What you need to do
Return every line of the records that contains the string "chart". Matching is case-sensitive.

Records for processing
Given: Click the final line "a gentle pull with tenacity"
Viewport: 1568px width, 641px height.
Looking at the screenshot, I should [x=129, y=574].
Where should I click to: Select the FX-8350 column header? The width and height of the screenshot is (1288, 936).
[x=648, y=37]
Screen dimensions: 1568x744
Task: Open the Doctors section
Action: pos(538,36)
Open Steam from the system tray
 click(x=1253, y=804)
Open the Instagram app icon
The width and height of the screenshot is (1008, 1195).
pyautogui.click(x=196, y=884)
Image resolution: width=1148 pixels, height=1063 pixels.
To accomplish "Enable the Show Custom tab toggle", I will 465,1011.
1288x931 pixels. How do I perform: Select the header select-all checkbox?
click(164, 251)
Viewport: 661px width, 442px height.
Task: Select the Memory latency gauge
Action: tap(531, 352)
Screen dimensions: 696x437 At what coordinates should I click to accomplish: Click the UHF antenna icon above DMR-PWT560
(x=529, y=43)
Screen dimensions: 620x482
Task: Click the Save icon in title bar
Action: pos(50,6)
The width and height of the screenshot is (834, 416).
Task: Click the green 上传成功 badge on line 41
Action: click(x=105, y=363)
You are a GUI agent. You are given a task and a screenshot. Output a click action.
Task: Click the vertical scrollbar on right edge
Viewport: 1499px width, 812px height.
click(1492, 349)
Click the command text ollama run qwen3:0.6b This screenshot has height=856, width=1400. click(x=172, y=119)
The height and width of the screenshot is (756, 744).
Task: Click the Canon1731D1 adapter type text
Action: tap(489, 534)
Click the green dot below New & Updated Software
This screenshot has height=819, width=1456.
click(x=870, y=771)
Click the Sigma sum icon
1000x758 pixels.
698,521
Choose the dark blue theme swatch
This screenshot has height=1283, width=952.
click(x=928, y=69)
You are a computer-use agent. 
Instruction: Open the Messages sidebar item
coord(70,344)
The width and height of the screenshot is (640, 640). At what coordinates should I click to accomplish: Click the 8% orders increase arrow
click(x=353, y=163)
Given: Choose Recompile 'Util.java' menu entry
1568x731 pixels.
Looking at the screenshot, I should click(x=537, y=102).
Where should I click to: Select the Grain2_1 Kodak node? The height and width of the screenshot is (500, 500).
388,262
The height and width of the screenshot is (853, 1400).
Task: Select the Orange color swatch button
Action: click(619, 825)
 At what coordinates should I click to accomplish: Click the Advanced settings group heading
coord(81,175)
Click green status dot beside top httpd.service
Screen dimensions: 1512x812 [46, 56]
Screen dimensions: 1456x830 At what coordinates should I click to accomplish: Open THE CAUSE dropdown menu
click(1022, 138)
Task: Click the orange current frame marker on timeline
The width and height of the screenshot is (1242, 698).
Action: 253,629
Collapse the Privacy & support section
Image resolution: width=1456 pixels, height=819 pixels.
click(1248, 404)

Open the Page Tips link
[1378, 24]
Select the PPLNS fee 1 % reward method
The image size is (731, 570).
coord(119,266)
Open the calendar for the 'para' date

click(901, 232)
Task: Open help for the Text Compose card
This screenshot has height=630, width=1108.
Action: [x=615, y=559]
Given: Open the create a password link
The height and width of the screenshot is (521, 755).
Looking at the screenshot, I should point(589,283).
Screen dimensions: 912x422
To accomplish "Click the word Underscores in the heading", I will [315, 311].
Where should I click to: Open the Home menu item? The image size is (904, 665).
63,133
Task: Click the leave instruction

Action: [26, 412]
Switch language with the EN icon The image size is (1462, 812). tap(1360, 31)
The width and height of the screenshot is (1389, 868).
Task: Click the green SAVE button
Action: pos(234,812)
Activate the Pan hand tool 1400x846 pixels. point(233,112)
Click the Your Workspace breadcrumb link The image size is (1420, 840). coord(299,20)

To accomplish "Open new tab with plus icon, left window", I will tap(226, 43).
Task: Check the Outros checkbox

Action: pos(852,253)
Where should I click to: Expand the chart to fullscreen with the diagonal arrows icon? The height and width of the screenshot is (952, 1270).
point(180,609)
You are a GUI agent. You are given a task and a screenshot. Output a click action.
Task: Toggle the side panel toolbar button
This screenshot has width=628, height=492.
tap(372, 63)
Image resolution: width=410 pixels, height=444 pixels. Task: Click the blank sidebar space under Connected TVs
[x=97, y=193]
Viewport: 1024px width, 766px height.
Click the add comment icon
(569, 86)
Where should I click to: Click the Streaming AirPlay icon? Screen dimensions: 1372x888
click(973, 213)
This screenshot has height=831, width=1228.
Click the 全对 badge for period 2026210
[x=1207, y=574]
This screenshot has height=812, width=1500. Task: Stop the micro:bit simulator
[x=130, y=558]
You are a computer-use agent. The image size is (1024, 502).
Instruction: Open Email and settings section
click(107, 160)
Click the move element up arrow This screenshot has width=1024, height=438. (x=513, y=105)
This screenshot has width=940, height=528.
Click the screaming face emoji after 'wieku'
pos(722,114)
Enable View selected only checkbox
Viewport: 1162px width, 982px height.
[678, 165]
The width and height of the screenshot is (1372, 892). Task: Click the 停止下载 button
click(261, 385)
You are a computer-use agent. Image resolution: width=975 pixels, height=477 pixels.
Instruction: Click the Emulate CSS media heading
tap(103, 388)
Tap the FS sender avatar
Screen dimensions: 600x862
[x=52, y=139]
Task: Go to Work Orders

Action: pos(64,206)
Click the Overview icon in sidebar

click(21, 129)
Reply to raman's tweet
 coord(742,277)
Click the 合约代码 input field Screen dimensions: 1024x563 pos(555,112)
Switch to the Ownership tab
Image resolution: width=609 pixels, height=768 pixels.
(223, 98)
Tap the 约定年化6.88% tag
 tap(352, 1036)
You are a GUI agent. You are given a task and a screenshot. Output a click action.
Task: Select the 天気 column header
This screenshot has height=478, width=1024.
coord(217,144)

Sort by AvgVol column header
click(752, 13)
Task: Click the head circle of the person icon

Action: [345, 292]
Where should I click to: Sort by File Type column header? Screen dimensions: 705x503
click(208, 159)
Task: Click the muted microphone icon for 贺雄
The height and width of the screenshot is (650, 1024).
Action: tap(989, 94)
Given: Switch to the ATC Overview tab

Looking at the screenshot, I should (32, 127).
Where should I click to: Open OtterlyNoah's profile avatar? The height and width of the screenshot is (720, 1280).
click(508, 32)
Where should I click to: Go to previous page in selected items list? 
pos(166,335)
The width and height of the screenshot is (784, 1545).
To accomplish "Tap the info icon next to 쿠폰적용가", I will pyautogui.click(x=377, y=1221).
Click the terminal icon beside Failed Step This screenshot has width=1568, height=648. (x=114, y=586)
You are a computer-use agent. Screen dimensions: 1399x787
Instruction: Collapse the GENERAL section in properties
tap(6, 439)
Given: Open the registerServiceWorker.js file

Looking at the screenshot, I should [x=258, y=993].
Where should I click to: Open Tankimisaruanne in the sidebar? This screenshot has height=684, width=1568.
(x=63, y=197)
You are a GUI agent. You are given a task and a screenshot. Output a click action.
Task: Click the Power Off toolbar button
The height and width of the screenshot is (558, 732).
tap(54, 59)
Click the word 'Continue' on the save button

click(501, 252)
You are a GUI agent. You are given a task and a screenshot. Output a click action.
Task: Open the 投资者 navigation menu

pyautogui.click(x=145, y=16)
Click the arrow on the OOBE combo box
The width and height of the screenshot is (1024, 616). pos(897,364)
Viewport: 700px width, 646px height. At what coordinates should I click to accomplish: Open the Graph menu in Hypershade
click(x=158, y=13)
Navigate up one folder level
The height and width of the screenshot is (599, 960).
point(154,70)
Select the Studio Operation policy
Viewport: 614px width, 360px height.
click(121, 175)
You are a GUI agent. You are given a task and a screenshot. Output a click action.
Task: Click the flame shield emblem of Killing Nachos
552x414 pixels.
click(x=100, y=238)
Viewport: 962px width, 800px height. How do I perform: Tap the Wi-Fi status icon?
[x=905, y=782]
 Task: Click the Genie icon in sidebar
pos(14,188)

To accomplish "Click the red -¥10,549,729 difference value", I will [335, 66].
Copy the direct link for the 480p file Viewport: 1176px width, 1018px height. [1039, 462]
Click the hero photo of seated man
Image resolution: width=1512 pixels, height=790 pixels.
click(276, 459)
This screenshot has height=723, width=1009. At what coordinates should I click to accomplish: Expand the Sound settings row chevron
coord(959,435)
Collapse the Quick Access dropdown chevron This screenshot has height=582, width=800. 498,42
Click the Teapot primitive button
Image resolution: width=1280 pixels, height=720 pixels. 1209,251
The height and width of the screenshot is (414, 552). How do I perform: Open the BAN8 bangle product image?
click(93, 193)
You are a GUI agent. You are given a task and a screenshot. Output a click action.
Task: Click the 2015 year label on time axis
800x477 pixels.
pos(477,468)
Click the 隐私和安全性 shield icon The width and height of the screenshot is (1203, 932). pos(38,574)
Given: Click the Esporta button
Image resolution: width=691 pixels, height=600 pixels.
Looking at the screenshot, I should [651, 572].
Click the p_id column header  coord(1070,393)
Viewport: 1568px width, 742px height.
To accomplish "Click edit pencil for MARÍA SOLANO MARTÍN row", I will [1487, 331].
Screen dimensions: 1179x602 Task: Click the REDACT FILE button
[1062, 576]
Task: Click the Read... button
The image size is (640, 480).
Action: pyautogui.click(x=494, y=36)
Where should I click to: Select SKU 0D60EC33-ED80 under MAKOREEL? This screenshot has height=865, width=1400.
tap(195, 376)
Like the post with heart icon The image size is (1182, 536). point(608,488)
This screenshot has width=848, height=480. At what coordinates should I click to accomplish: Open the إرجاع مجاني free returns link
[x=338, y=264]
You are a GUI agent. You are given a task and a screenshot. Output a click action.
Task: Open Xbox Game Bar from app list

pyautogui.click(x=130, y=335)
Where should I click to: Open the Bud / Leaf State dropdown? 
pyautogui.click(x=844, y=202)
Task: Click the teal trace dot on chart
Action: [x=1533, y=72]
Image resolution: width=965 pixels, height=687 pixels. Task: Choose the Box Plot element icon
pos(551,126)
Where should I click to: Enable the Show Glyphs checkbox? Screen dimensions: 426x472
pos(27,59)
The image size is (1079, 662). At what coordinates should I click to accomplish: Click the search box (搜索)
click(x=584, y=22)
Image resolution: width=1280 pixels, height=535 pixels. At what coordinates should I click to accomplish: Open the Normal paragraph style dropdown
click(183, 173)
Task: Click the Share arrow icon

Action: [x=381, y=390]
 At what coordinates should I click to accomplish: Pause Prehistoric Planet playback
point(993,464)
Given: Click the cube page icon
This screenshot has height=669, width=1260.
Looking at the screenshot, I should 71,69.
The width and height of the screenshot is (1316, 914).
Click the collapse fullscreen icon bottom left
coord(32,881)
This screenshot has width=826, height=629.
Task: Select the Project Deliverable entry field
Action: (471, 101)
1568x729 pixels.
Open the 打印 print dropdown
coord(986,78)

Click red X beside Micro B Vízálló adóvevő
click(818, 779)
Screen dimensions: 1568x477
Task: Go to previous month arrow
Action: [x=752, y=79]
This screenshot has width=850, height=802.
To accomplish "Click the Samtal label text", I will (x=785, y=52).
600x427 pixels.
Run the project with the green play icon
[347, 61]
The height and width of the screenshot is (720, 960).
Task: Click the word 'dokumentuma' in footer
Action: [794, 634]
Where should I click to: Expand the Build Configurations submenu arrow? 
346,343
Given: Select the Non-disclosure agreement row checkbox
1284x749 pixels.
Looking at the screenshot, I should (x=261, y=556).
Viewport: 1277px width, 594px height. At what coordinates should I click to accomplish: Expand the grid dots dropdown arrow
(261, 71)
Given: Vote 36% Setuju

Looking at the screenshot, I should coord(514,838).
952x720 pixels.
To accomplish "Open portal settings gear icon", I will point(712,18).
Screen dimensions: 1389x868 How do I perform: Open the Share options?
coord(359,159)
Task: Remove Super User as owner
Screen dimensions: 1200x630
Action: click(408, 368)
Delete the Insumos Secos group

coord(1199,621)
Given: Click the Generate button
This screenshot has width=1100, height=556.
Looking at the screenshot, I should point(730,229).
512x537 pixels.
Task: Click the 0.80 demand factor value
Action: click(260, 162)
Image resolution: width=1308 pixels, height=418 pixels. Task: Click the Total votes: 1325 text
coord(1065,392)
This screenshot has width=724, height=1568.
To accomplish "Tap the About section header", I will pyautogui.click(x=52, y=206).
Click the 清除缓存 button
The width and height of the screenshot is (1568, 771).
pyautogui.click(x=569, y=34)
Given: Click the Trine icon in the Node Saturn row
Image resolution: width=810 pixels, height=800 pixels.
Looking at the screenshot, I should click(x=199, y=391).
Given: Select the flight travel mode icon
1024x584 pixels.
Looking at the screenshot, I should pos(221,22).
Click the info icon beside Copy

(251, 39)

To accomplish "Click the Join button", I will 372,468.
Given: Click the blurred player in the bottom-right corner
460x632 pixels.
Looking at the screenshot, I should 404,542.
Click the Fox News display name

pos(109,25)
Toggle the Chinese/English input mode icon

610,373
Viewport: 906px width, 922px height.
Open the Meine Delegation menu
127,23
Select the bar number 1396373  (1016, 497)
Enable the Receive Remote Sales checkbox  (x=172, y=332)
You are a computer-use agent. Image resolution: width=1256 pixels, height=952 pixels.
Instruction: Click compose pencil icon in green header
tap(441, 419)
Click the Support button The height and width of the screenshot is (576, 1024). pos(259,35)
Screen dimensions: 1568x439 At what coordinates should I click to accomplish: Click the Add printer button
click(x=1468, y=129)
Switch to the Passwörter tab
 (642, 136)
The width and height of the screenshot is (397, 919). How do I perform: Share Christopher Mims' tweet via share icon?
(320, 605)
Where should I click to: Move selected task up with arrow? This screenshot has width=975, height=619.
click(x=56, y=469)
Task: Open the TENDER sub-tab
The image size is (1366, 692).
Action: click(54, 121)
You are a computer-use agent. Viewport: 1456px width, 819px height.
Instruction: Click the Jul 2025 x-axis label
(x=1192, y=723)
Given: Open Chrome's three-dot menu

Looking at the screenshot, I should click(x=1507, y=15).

Written answer
Where should I click to: Expand the chart to fullscreen with the diagonal arrows icon? The height and width of the screenshot is (952, 1270).
Task: Click the teal trace dot on chart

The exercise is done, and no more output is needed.